February Issue 2019

By | Editor's Note | Published 6 years ago

While announcing the final verdict on the appeal against the Supreme Court’s overturning of Aasia Bibi’s death sentence, the Chief Justice of the Supreme Court, Justice Asif Saeed Khosa, took the mullah, who had filed the charges against her, to task. For lying under oath. For fabricating evidence. For portraying a negative image of Islam. It would have been highly appropriate had the CJ gone a step further: invoked Article 195 of the Pakistan Penal Code, which stipulates that those who resort to fabrication of evidence be awarded a life term or a term of seven years or upwards. That may serve as a possible deterrent to all those who dare to fabricate evidence – more so in blasphemy cases – to serve their own nefarious ends.

Just three days after the Aasia Bibi judgment, Justice Khosa set aside another verdict – this time of the Peshawar High Court that had acquitted an accused who was sentenced to 10 years by a sessions court, for attempting to murder a teenager in Swat valley in 2006. The SC upheld the decision of the sessions court judge, while observing that eight witnesses to the case had provided contradictory testimonies.

Increasingly, false testimonies stand in the way of dispensing justice as do weak prosecution, corrupt practices, paucity of judges and a judicial system that appears to be stacked heavily in favour of the powerful and the connected. Law student Khadija Siddiqui’s case is a classic example of how the edifice of justice works to defeat a complainant. Siddiqui’s should have been an open-and-shut case. She was stabbed 23 times in front of two key witnesses – her driver and her younger sister, when she went to collect the latter from school. And yet it took three years of running from pillar to post, facing intimidation from lawyers and provocative questions about her relationship with her assailant, to get justice. When the judgement was first delivered – seven years by a judicial magistrate – it was reduced to five years by the sessions court and later suspended altogether by the Lahore High Court. Was it because the assailant happened to be the son of a senior High Court lawyer? The former CJ took suo moto notice of the case, following a strong social media campaign, and the present CJ retained the judgment of the sessions court.

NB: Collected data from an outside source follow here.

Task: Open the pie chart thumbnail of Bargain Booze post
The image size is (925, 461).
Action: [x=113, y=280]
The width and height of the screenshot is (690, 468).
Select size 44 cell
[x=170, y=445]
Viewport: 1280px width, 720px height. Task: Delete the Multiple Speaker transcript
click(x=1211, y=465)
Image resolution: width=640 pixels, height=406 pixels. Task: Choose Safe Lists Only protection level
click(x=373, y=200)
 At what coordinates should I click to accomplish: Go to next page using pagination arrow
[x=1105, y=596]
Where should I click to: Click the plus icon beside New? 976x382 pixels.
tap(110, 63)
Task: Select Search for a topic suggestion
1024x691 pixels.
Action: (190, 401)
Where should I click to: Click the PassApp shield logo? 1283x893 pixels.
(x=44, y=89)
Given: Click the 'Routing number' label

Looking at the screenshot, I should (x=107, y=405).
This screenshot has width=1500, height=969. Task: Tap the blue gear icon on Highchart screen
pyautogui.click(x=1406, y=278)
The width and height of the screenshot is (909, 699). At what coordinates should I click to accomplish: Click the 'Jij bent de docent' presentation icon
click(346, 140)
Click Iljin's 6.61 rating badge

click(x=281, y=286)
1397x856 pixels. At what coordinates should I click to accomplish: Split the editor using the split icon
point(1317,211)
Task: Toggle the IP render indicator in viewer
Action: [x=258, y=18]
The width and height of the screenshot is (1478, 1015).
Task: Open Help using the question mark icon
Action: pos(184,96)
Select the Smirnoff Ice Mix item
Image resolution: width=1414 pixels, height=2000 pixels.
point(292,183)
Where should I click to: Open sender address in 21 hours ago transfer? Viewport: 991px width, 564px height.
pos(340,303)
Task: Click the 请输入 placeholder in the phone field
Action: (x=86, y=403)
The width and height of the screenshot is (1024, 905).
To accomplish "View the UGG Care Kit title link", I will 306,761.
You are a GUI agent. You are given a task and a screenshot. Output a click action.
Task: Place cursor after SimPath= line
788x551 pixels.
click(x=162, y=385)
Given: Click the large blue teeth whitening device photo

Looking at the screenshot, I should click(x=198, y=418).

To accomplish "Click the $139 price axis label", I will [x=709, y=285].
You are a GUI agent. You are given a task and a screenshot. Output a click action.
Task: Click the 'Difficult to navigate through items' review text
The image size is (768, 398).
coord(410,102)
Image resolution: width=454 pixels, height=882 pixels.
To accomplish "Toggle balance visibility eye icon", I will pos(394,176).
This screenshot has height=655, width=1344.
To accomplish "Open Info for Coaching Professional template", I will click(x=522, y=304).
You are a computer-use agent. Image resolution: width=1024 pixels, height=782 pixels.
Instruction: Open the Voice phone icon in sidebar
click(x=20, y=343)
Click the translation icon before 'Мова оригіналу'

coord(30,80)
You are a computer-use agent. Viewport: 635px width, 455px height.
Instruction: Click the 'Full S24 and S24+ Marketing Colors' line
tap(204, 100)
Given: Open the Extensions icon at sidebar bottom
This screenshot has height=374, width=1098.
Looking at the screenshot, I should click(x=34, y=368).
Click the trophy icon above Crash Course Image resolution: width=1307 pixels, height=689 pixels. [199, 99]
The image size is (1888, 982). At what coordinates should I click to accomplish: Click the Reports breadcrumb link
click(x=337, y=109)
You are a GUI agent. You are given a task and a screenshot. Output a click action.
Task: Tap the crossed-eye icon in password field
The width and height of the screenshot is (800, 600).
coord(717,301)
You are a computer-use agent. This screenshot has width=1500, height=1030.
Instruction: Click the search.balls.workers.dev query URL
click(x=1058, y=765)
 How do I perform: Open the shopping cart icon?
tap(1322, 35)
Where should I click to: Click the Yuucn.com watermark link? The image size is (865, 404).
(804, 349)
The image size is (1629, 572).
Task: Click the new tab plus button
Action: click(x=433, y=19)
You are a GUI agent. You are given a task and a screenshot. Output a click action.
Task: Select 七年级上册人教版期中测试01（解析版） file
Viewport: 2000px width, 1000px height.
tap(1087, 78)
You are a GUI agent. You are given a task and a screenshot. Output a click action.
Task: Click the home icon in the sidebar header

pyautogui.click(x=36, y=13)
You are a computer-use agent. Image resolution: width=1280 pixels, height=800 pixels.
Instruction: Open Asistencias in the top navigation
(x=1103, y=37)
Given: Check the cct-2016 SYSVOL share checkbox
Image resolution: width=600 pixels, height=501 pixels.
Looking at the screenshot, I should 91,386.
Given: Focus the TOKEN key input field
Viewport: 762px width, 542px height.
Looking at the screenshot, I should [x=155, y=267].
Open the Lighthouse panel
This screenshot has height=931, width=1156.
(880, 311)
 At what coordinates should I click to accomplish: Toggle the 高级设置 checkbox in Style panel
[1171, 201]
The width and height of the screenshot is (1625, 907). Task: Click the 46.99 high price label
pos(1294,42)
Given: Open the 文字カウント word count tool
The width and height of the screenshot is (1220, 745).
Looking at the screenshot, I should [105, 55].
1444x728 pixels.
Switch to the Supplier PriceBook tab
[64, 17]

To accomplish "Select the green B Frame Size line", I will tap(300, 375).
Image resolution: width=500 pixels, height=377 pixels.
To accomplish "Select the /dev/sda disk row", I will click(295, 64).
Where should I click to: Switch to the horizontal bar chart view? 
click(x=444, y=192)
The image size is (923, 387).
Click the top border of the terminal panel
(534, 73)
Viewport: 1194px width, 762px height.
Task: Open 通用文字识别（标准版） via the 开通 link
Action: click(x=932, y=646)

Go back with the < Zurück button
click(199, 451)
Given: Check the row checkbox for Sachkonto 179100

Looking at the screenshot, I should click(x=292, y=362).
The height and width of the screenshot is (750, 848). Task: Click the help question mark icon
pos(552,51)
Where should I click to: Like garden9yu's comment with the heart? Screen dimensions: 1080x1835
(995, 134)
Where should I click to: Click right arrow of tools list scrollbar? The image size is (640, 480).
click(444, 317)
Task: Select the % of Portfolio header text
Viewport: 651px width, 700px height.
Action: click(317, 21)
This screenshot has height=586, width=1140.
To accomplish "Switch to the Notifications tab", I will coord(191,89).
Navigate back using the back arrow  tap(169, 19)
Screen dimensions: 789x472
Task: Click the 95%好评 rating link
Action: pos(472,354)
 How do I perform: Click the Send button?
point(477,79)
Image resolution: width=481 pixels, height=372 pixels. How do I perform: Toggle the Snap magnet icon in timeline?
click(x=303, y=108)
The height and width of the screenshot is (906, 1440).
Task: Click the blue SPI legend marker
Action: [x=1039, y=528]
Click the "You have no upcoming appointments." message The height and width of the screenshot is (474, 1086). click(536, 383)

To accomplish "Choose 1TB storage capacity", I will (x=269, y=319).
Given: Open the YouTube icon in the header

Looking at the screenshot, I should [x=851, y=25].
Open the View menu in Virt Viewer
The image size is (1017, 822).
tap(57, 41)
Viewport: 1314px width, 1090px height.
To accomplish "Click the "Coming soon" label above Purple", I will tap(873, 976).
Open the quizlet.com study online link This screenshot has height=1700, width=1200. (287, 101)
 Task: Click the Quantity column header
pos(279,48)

While the story may have finally ended somewhat happily for both Aasia, who has reportedly sought asylum abroad, and Khadija, who has returned to London to pursue her studies, there is a distraught father who continues to do the rounds of courts in Karachi seeking justice for his young son, Naqeebullah Mehsud, an aspiring model who was falsely accused of being a terrorist and shot dead in the prime of his life. Despite strong evidence against former top cop, Rao Anwar – who has served all his political masters diligently in all their crimes – as being one of the key accused in Mehsud’s murder, his bereaved father has been unable to nail Anwar. The story may not end very differently for the families of the four people, including two women, who were killed by officials of the Counter Terrorism Department in Sahiwal. In fact, they are allegedly receiving threats for pursuing the case. 

Nothing seems to have changed on the ground. 

Despite the constant demand for police and judicial reforms from assorted quarters, there seems to be no move from the legislators, past or present. The only reforms that seem to interest them are those that benefit them – such as how to legalise their ill-gotten gains. The rest is a mere blip on the radar.

Rehana Hakim is one of the core team of journalists that helped start Newsline. She has been the editor-in-chief since 1996.